▶ [Given data]:
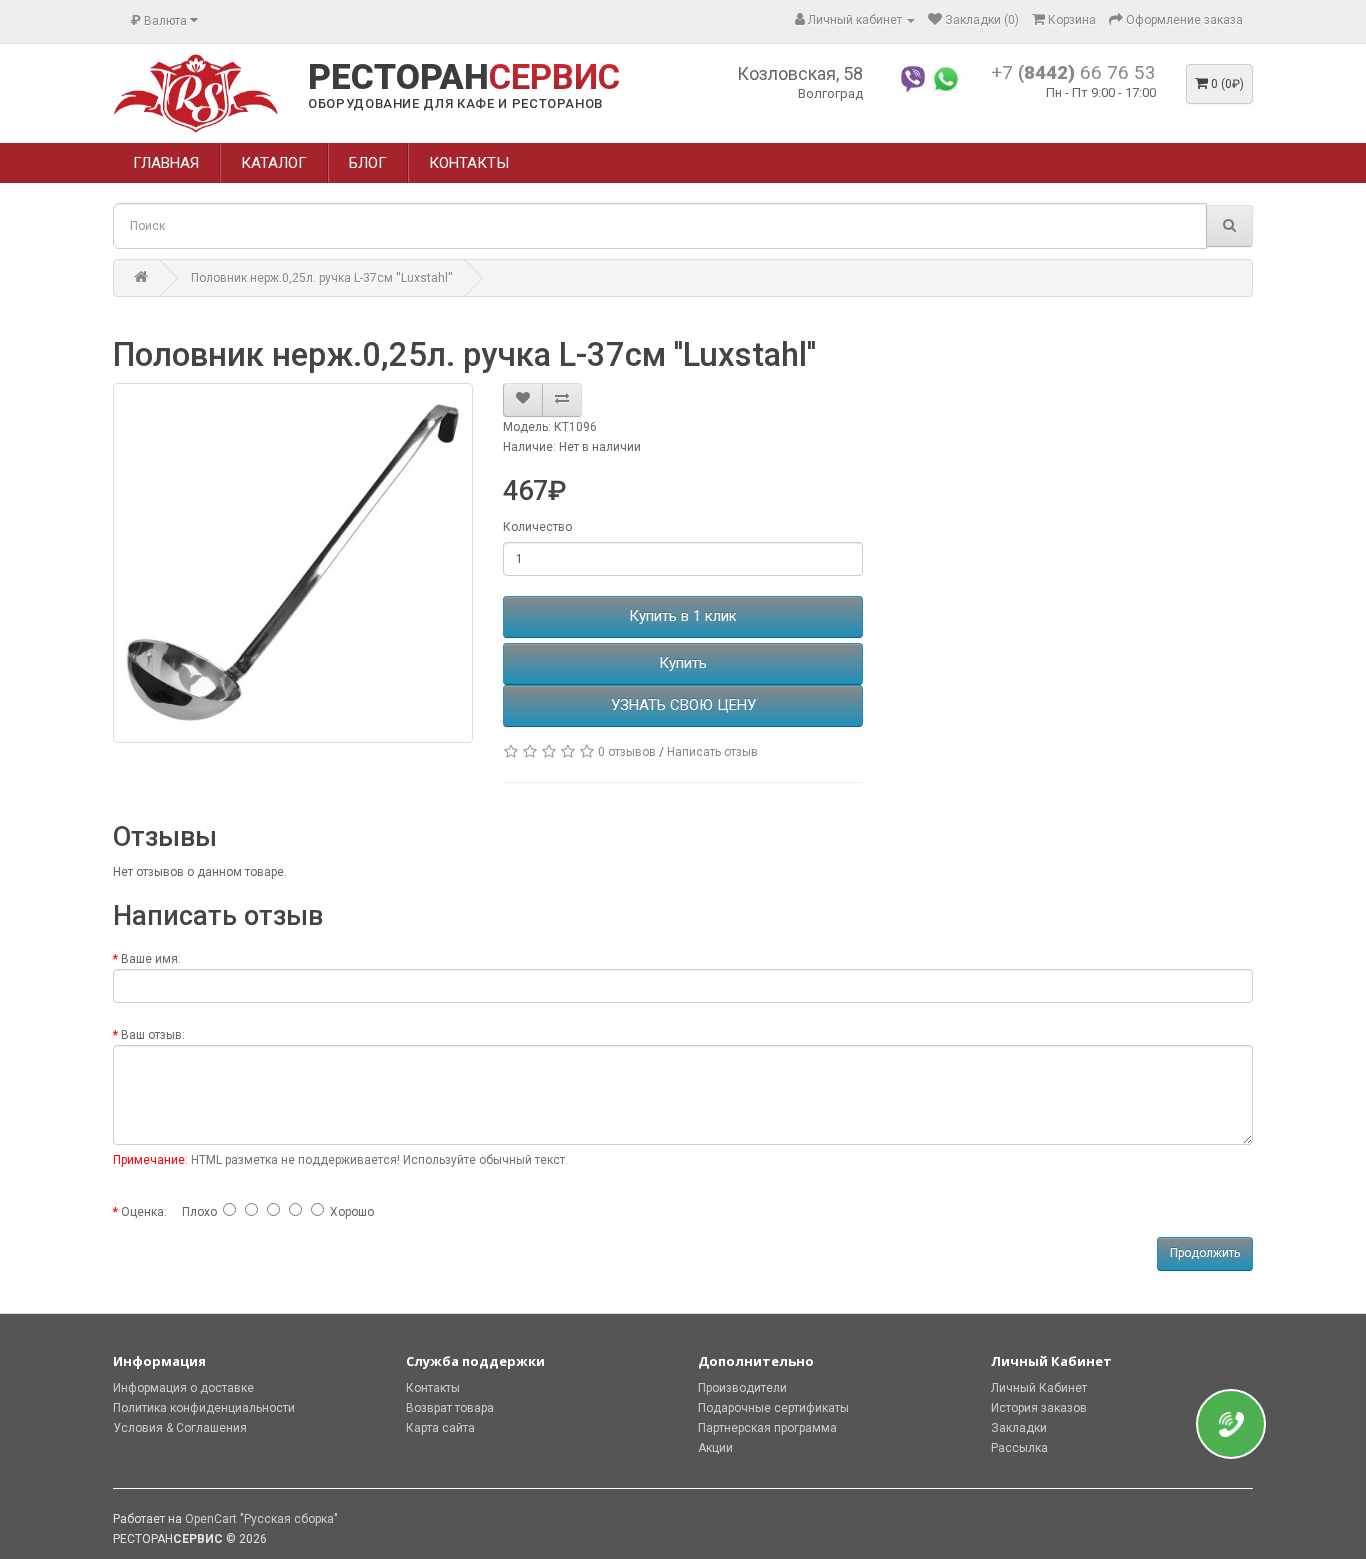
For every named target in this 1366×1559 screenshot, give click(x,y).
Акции (715, 1448)
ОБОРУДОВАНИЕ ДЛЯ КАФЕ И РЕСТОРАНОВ (455, 103)
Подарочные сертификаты (773, 1408)
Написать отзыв (712, 752)
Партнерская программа (767, 1428)
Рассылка (1019, 1448)
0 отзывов (627, 752)
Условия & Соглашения (180, 1428)
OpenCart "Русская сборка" (261, 1519)
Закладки (1019, 1428)
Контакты (433, 1388)
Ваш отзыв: (153, 1035)
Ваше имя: (151, 959)
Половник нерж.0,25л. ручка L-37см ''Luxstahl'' (322, 278)
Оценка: (144, 1212)
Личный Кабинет (1039, 1388)
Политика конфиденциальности (204, 1408)
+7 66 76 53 (1073, 72)
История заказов (1039, 1408)
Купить (683, 663)
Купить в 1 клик (683, 616)
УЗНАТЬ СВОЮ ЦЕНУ (683, 705)
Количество (537, 527)
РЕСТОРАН (464, 78)
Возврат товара (450, 1408)
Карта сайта (440, 1428)
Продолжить (1205, 1253)
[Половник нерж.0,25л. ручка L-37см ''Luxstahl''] (293, 563)
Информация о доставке (183, 1388)
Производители (742, 1388)
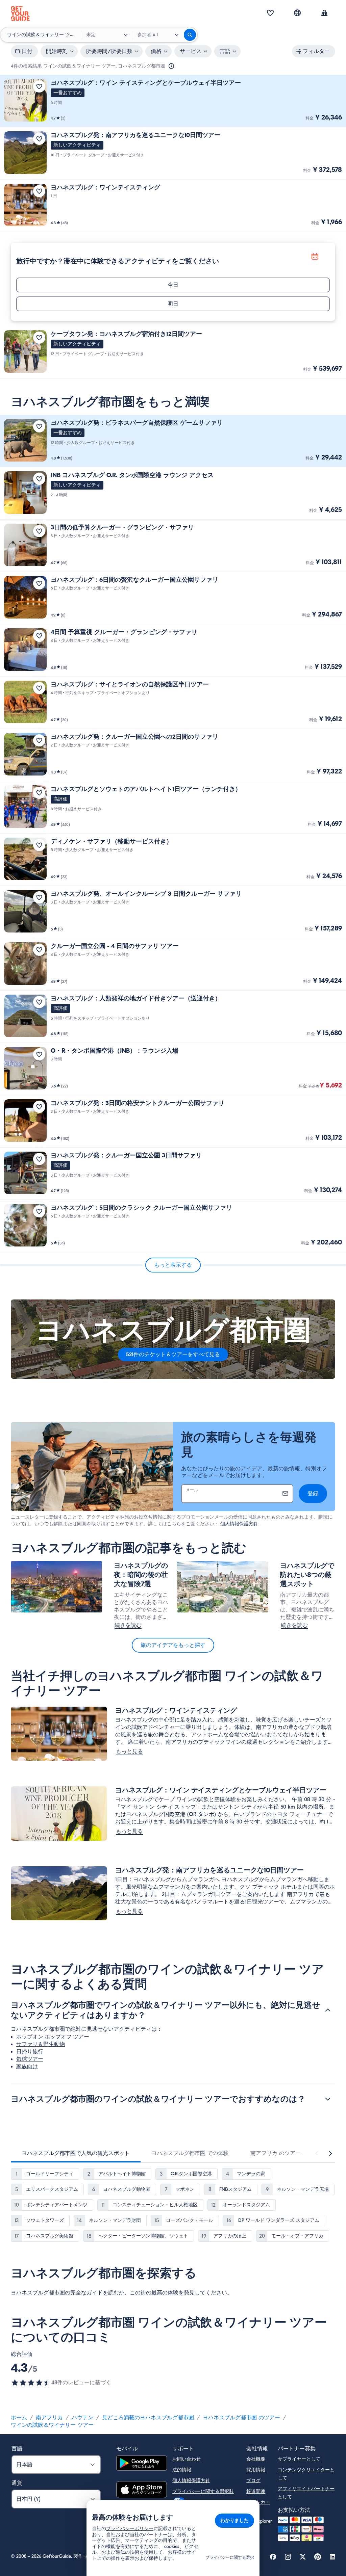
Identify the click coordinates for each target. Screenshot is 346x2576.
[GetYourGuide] (20, 13)
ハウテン (82, 2418)
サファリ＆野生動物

▶ [Exercise directions]: Bring together all lines of the entries above in which the string "Половник" occurs.

▶ [Solution for this exercise]:
Половник нерж.0,25л. ручка L-37см ''Luxstahl'' (322, 278)
[Половник нерж.0,25л. ручка L-37см ''Luxstahl''] (293, 563)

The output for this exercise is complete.